## TASK DETAILS
Write the data out again in full, with no departure from the original.

[Stored data entries]
+ + + + + + +
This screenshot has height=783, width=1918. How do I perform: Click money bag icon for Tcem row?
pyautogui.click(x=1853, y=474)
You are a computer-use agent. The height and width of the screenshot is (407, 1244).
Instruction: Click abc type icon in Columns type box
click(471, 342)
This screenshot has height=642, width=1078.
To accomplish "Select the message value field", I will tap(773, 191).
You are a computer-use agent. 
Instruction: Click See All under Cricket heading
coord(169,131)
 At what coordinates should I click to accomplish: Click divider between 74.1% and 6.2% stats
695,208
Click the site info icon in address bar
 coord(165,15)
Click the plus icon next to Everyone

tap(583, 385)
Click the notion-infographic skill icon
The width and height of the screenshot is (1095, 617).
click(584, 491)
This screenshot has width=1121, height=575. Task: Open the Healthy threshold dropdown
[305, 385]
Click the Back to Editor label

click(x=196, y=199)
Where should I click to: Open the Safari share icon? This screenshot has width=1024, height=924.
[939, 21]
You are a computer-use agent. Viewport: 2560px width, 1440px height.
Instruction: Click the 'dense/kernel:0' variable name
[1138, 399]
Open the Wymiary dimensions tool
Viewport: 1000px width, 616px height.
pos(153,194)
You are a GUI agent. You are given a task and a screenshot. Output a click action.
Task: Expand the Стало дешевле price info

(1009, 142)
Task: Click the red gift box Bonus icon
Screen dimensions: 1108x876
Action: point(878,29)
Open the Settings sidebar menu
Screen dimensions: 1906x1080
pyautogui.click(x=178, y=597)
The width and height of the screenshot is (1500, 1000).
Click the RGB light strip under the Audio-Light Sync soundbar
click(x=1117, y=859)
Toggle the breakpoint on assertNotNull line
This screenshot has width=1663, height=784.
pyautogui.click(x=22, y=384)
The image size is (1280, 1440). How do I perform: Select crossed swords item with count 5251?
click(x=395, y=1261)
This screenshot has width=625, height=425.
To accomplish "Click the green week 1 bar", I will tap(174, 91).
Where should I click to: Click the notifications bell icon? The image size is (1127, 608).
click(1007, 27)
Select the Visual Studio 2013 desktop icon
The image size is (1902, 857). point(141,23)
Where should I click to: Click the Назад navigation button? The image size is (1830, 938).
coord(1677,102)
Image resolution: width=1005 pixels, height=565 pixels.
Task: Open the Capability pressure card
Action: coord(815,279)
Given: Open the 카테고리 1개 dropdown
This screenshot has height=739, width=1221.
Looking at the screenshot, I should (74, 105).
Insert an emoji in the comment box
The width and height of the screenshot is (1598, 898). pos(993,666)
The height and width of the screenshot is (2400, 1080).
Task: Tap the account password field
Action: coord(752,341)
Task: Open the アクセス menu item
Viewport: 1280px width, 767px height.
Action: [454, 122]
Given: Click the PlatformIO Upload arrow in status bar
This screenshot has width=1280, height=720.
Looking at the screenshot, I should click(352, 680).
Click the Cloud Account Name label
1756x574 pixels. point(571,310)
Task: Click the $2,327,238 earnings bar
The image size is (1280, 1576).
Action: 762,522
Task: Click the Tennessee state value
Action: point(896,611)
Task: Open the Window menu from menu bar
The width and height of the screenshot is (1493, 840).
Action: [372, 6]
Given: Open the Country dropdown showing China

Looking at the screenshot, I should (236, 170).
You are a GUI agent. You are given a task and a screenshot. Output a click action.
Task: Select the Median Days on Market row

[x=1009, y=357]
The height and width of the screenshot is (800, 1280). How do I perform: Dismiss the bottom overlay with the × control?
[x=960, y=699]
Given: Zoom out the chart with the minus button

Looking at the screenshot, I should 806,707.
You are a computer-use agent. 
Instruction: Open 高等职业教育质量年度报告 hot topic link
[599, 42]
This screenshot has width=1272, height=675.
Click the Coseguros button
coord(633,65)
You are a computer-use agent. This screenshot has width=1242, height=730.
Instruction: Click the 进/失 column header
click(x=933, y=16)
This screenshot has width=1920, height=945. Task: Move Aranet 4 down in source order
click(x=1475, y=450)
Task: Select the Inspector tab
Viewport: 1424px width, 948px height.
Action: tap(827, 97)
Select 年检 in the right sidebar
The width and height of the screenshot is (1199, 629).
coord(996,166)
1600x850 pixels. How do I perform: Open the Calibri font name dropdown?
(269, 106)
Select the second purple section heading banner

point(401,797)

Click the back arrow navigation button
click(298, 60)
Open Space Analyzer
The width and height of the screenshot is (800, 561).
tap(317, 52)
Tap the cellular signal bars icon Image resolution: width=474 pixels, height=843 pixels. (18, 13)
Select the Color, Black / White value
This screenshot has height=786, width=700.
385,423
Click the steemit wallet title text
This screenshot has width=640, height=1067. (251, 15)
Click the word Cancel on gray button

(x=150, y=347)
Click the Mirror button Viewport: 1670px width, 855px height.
+ + + + + + +
## THE COMPLETED TASK
This screenshot has height=783, width=1918. How do I perform: Click money bag icon for Tcem row?
pyautogui.click(x=1853, y=474)
You are a computer-use agent. The height and width of the screenshot is (407, 1244).
Instruction: Click abc type icon in Columns type box
click(471, 342)
This screenshot has height=642, width=1078.
To accomplish "Select the message value field", I will tap(773, 191).
You are a computer-use agent. 
Instruction: Click See All under Cricket heading
coord(169,131)
 At what coordinates should I click to accomplish: Click divider between 74.1% and 6.2% stats
695,208
Click the site info icon in address bar
 coord(165,15)
Click the plus icon next to Everyone

tap(583, 385)
Click the notion-infographic skill icon
The width and height of the screenshot is (1095, 617).
click(584, 491)
This screenshot has width=1121, height=575. Task: Open the Healthy threshold dropdown
[305, 385]
Click the Back to Editor label

click(x=196, y=199)
Where should I click to: Open the Safari share icon? This screenshot has width=1024, height=924.
[939, 21]
You are a computer-use agent. Viewport: 2560px width, 1440px height.
Instruction: Click the 'dense/kernel:0' variable name
[1138, 399]
Open the Wymiary dimensions tool
Viewport: 1000px width, 616px height.
pos(153,194)
You are a GUI agent. You are given a task and a screenshot. Output a click action.
Task: Expand the Стало дешевле price info

(1009, 142)
Task: Click the red gift box Bonus icon
Screen dimensions: 1108x876
Action: point(878,29)
Open the Settings sidebar menu
Screen dimensions: 1906x1080
pyautogui.click(x=178, y=597)
The width and height of the screenshot is (1500, 1000).
Click the RGB light strip under the Audio-Light Sync soundbar
click(x=1117, y=859)
Toggle the breakpoint on assertNotNull line
This screenshot has width=1663, height=784.
pyautogui.click(x=22, y=384)
The image size is (1280, 1440). How do I perform: Select crossed swords item with count 5251?
click(x=395, y=1261)
This screenshot has width=625, height=425.
To accomplish "Click the green week 1 bar", I will tap(174, 91).
Where should I click to: Click the notifications bell icon? The image size is (1127, 608).
click(1007, 27)
Select the Visual Studio 2013 desktop icon
The image size is (1902, 857). point(141,23)
Where should I click to: Click the Назад navigation button? The image size is (1830, 938).
coord(1677,102)
Image resolution: width=1005 pixels, height=565 pixels.
Task: Open the Capability pressure card
Action: coord(815,279)
Given: Open the 카테고리 1개 dropdown
This screenshot has height=739, width=1221.
Looking at the screenshot, I should (74, 105).
Insert an emoji in the comment box
The width and height of the screenshot is (1598, 898). pos(993,666)
The height and width of the screenshot is (2400, 1080).
Task: Tap the account password field
Action: coord(752,341)
Task: Open the アクセス menu item
Viewport: 1280px width, 767px height.
Action: [454, 122]
Given: Click the PlatformIO Upload arrow in status bar
This screenshot has width=1280, height=720.
Looking at the screenshot, I should click(352, 680).
Click the Cloud Account Name label
1756x574 pixels. point(571,310)
Task: Click the $2,327,238 earnings bar
The image size is (1280, 1576).
Action: 762,522
Task: Click the Tennessee state value
Action: point(896,611)
Task: Open the Window menu from menu bar
The width and height of the screenshot is (1493, 840).
Action: [372, 6]
Given: Open the Country dropdown showing China

Looking at the screenshot, I should (236, 170).
You are a GUI agent. You are given a task and a screenshot. Output a click action.
Task: Select the Median Days on Market row

[x=1009, y=357]
The height and width of the screenshot is (800, 1280). How do I perform: Dismiss the bottom overlay with the × control?
[x=960, y=699]
Given: Zoom out the chart with the minus button

Looking at the screenshot, I should 806,707.
You are a computer-use agent. 
Instruction: Open 高等职业教育质量年度报告 hot topic link
[599, 42]
This screenshot has width=1272, height=675.
Click the Coseguros button
coord(633,65)
You are a computer-use agent. This screenshot has width=1242, height=730.
Instruction: Click the 进/失 column header
click(x=933, y=16)
This screenshot has width=1920, height=945. Task: Move Aranet 4 down in source order
click(x=1475, y=450)
Task: Select the Inspector tab
Viewport: 1424px width, 948px height.
Action: tap(827, 97)
Select 年检 in the right sidebar
The width and height of the screenshot is (1199, 629).
coord(996,166)
1600x850 pixels. How do I perform: Open the Calibri font name dropdown?
(269, 106)
Select the second purple section heading banner

point(401,797)

Click the back arrow navigation button
click(298, 60)
Open Space Analyzer
The width and height of the screenshot is (800, 561).
tap(317, 52)
Tap the cellular signal bars icon Image resolution: width=474 pixels, height=843 pixels. (18, 13)
Select the Color, Black / White value
This screenshot has height=786, width=700.
385,423
Click the steemit wallet title text
This screenshot has width=640, height=1067. (251, 15)
Click the word Cancel on gray button

(x=150, y=347)
Click the Mirror button Viewport: 1670px width, 855px height.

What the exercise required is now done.